Admiral Sir Richard Henry Peirse,  (4 September 1860 – 10 July 1940) was a senior Royal Navy officer during the First World War.

Naval career
Peirse joined the Royal Navy in 1873 and, in 1885, developed a new naval director which was to become the fire-control system used in all ships with large guns. Promoted to captain in 1900, he commanded  during the Second Boer War.

Promoted to rear admiral in February 1909, Peirse was appointed Commander-in-Chief, East Indies Station in 1913. Then promoted to vice admiral in October 1914, he served in the First World War taking part in the attack on Smyrna in 1915, where he outgunned the Turkish Fleet. He continued in his role on the East Indies Station until December 1915. He was promoted to admiral in March 1918.

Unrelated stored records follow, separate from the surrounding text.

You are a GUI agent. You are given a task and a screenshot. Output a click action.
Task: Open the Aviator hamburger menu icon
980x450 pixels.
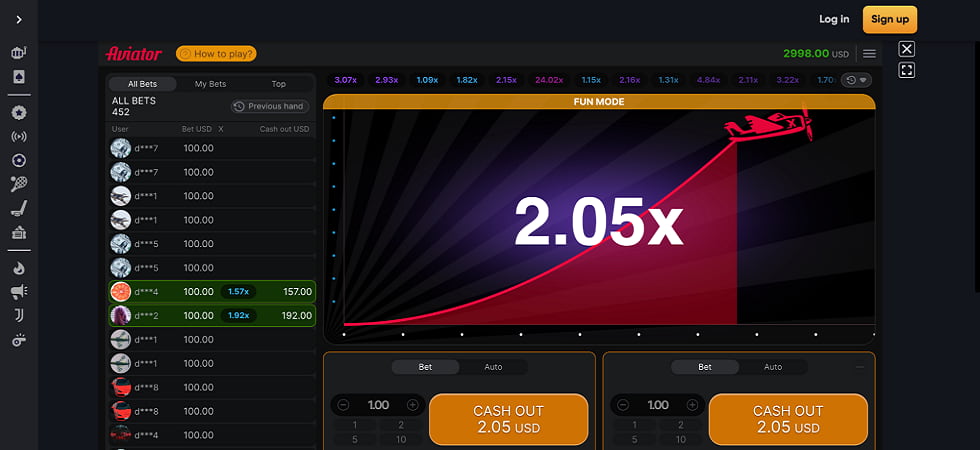click(869, 54)
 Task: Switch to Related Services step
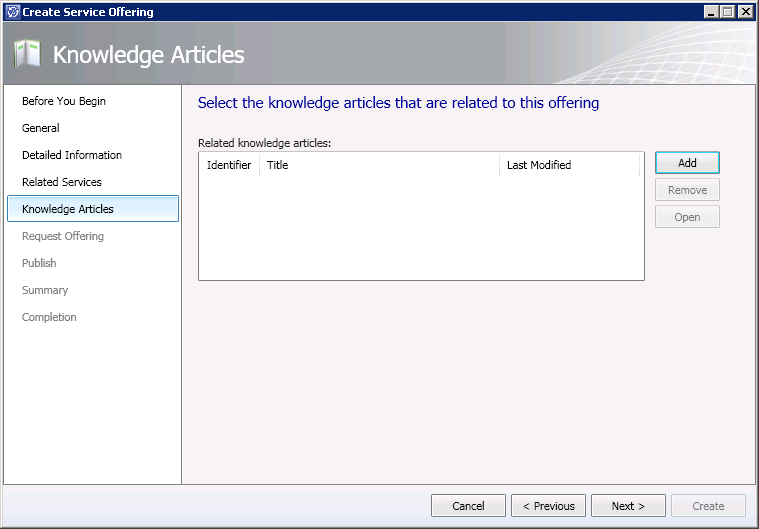pyautogui.click(x=62, y=182)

After the war Peirse became Naval Member of the Central Committee of the Board of Invention and Research. He retired from the navy in January 1919.

Personal life
Peirse lived in Upper Norwood in London
and there is a memorial to him in Bedale Parish Church in North Yorkshire.

He and his wife lived for many years at Fiesole on Bathwick Hill in Bath, Somerset before moving to Belmont in Combe Down, where he died in 1940.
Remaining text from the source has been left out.